Given passage:
While we're at it, here'd be some Hindi words: _mel_, _taal mel_, _lagaav_, _sanjog, band-han_.


----------



## BP.

janaab e falsafii, I'd always used _intisaab_ to mean dedication [to someone], like we have at the beginning of many _kutub_. Now that I think of it, _nisbat_ seems to have been derived from the same root. So is my understanding of the first-mentioned word limited by the mono-context exposure to it? Is it only a uni-directional link/relation/connection? Or could we say _kal wo intisaab e izdiwaaj me.n band-h gaye_?


----------



## Faylasoof

lcfatima said:


> Faylasoofjee mai.n phir se us list ke liye darkhwaast karti hoo.n.


 Fatima, sorry for the late reply but I’m away in connection with some work! However, I see that BP has come to my aid here. Thanks BP!

I shall give a _few_ examples in the limited time I have. 

تَعَلُّق  ta'alluq / رِشْتَہ  rishtah / وَاسِطَہ  waasiTah/ نِسْبَت nisbat.

These can be used almost synonymously in many situations:

میرا اُس شخص سے كیا تعلق \ رشتہ \ واسطہ ہے؟
meraa us shaxsh se kyaa ta'alluq / rishtah / waasi_T_ah hai?
What connection / relationship do I have with that person?

If you use نِسْبَت nisbat, then you’ll need to keep in mind the change of gender - نِسْبَت nisbat is feminine!

رَبْط rab_T_ / تَعَلُّق  ta'alluq  

In another context, these two can be synonymous esp. when some logical link is being considered (or refuted):

اِس خیال كا اُس خیال سے كیا ربط \ تعلق ہے؟
is xayaal kaa us xayaal se kyaa rab_T_ / ta'alluq hai?
What has this idea got to do with that (idea)?

(Even here one could use رِشْتَہ _rishtah_ and نِسْبَت_nisbat_! I generally prefer the above but رِشْتَہ  rishtah and نِسْبَت nisbat would be equally valid. For the latter, again there’ll be a gender-related change in the sentence.)

Also, this:
میری بات كا آپ كی بات سے كوئی ربط \ تعلق نہیں ہے.
merii baat kaa aap kii baat se koi rab_T_
My idea / view has no connection / relevance to yours. 

Corollary: be rab_T_ baat = irrelevant / unconnected idea / suggestion.

اُلفَت ulfat / تَعَلُّق ta'alluq / رِشْتَہ rishtah

مجھے اپنی دہرتی سے بڑی اُلفت ہے
mujhe apnii dhartii se baRii ulfat hai
I’ve a great love for my land (country).

مجھے اپنی دہرتی سے گہرا \ عمیق  تعلق \ رشتہ ہے
mujhe apnii dhartii se gahraa / 'amiiq ta'alluq / rishtah hai.
I’ve a deep connection / bond with my land (country).

نِسْبَت nisbat / رِشْتَہ rishtah

اِس لڑكے كی اُس لڑكی سے نسبت ٹہیرای گئی \ رشتہ ٹہیرایا گیا ہے.
is laRke kii us laRkii se nisbat Thairaaii ga'ii / rishtah Thairaayaa gayaa hai.
This boy has been betrothed to that girl. 

Only _ulfat_ is a term which is used with rational, thinking beings. Ued the same as <lagaa'o>.

Extracted data entries:

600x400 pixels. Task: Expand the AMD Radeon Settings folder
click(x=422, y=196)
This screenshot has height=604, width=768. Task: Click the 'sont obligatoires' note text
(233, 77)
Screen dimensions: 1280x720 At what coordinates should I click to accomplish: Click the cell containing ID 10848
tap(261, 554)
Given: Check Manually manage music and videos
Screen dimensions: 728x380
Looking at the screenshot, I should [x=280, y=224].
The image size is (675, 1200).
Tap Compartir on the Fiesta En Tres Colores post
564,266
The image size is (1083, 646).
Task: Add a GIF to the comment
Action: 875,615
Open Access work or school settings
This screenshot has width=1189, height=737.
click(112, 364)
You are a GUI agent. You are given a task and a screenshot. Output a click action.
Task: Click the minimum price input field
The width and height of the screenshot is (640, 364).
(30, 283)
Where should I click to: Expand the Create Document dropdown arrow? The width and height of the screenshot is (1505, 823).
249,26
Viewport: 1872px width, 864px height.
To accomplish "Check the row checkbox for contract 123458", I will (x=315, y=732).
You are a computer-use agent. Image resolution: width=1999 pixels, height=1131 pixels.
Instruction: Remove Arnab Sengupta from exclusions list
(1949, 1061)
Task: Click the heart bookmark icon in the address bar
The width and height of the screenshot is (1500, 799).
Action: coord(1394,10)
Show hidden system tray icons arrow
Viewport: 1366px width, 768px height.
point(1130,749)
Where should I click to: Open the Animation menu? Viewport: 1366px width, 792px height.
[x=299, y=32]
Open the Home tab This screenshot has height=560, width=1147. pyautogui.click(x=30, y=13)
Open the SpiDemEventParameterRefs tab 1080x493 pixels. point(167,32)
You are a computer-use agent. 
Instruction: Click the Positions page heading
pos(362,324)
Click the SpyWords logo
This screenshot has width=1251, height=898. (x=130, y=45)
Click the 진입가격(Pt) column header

Goal A: Based on the forum thread about Urdu words for connection, state whether each statement agrees with it, answering yes or no and quoting the deciding words exactly. (i) The word nisbat is feminine. (ii) BP had always used intisaab to mean dedication. (iii) Ulfat is used with any object, not only with thinking beings.
Goal B: Reproduce the forum thread about Urdu words for connection from "اُلفَت ulfat /" up to and including "for my land (country).", with no changes.
Goal C: Carry on the forum thread about Urdu words for connection, beginning after its final sentence.
These lines are not needed for any of the work here.

Answer A:
(i) Yes: "nisbat is feminine"
(ii) Yes: "to mean dedication [to someone]"
(iii) No: "used with rational, thinking beings"

Answer B:
اُلفَت ulfat / تَعَلُّق ta'alluq / رِشْتَہ rishtah

مجھے اپنی دہرتی سے بڑی اُلفت ہے
mujhe apnii dhartii se baRii ulfat hai
I’ve a great love for my land (country).

Answer C:
There are many ways we ca use these words and to quote our friend:




BelligerentPacifist said:


> Sorry the words just don't seem to stop coming.quote]





BelligerentPacifist said:


> However, I’ll stop here. Anyway, I hope you’ve got some idea of usage by now. This is but a very small attempt, so one hopes you don’t feel short-changed!
> 
> 
> 
> 
> BelligerentPacifist said:
> 
> 
> 
> janaab e falsafii, I'd always used _intisaab_ to mean dedication [to someone], like we have at the beginning of many _kutub_. Now that I think of it, _nisbat_ seems to have been derived from the same root. So is my understanding of the first-mentioned word limited by the mono-context exposure to it? Is it only a uni-directional link/relation/connection? Or could we say _kal wo intisaab e izdiwaaj me.n band-h gaye_?
> 
> 
> 
> Yes janaab-e-giraamii, we are all conditioned to this one context for _intisaab_. True enough, it has the same Arabic root [ن ۔ س ۔ ب] as _nisbat_. Consequently, the two are linked, and not just grammatically. Also by their meaning.  So while _intisaab _is used most commonly to mean <dedication – as for a book>, it also means <connection / attribution>.
> 
> 
> بعض لوگ اپنے نسلی مرتبہ كو ہر لحاظ سے ترجیح  دیتے ہیں اور اُن كے لیے  یہ انتساب سب سے زیادہ اہمیت ركھتا ہے.
> ba'Dh log apne naslii martabeh ko har lehaaZ se tarjiiH dete hai.n aur un ke liye yeh intisaab sab se ziyaadah ahmiyyat rakhtaa hai.
> Some people give great importance to their lineage /  descent and to them this link means everything.
> 
> اِس قول كا انتساب فلاں شخص سے ہے
> is qaul kaa intisaab fulaa.n shaxsh se hai
> This saying is linked to so-and-so.
> 
> یہ قول  فلاں شخص سے منسوب ہے
> yeh qaul fulaa.n shaxsh se mansoob hai
> This saying is attributed to so-and-so.
> 
> The last two are interchangeable.
> 
> _.... and sorry for any <typos>! This was done in a bit of a rush!_
Click to expand...


----------



## lcfatima

Wow, great! I'm printing these out. Thanks to you both.


----------



## panjabigator

I have limited internet access right now, so I'll have to examine this list soon.  

I do recall the word  نِسْبَتfrom a conversation about the terms  "hamsheer" or <saalaa>.


----------



## Faylasoof

I think I do recall that! Well, the word  نِسْبَت nisbat can be used more generally as well to mean a link or a connection between things / ideas.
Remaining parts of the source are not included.